Saying thank you is the most natural way for a charity to build a relationship with your supporters. Who hears the words ‘thank you’ without feeling positive, cosy, valued? When someone thanks you, really thanks you, it makes you want to do more good things in the future.

Done well, thank you letters build a bond that makes people want to give again and again. But for the copywriter, they can feel a bit… samey.

So how can you write heartfelt thank you letters that move people every time?

1. Don’t fake it. People aren’t good at spotting fake news, it turns out. But they’re primed for spotting fake emotion. No need to gush, or make ridiculous overstatements, or promise achievements that aren’t true.

2. Instead, mean it. “No tears in the writer, no tears in the reader,” said Robert Frost. You don’t have to sob into your keyboard every time. But you do need to make a wild leap of empathy and imagination and experience the gratitude yourself. Stop, think, feel before you write.

3. Give a voice to beneficiaries. Get your beneficiaries to say thank you for you and it’s win-win. Direct speech is empowering and it creates a genuine connection with your reader (see above). Job done.

4. Be specific. What are you actually grateful for? Work with your database and create variable paragraphs for each segment. Get personal by getting specific. Don’t just think money, either. What is it your supporter has actually done? Put the reader in the story. Show them what they’ve achieved.

5. Introduce surprise. The best thankyous are a little unexpected.
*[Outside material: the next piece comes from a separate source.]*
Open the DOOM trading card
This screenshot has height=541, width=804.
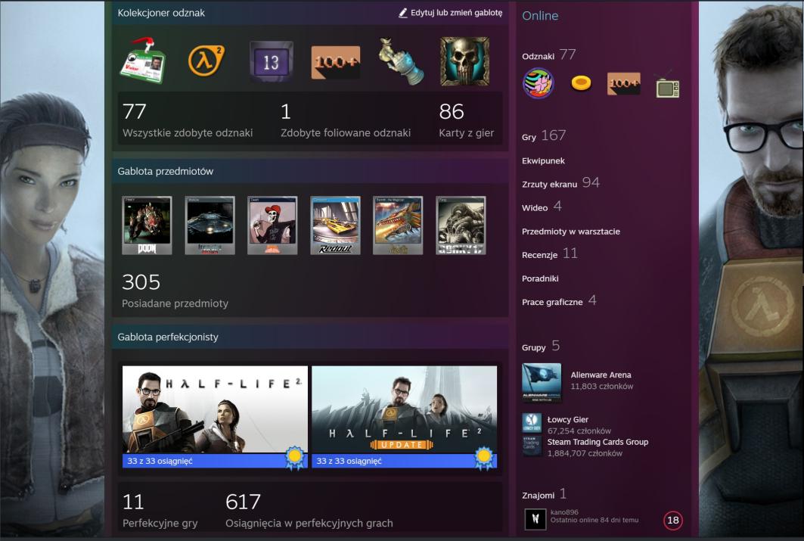(x=147, y=225)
A card in the post, biscuits on the doorstep. Think creatively about the form your thank yous could take.

6. Vary your phrasing. As a very last resort, find new phrases for your gratitude. “Thank you, I’d like to thank you, I’m writing to thank you, I’m so grateful for, I couldn’t have done this without you, can I just say how much this means…”

What’s worked for you when writing thank you letters?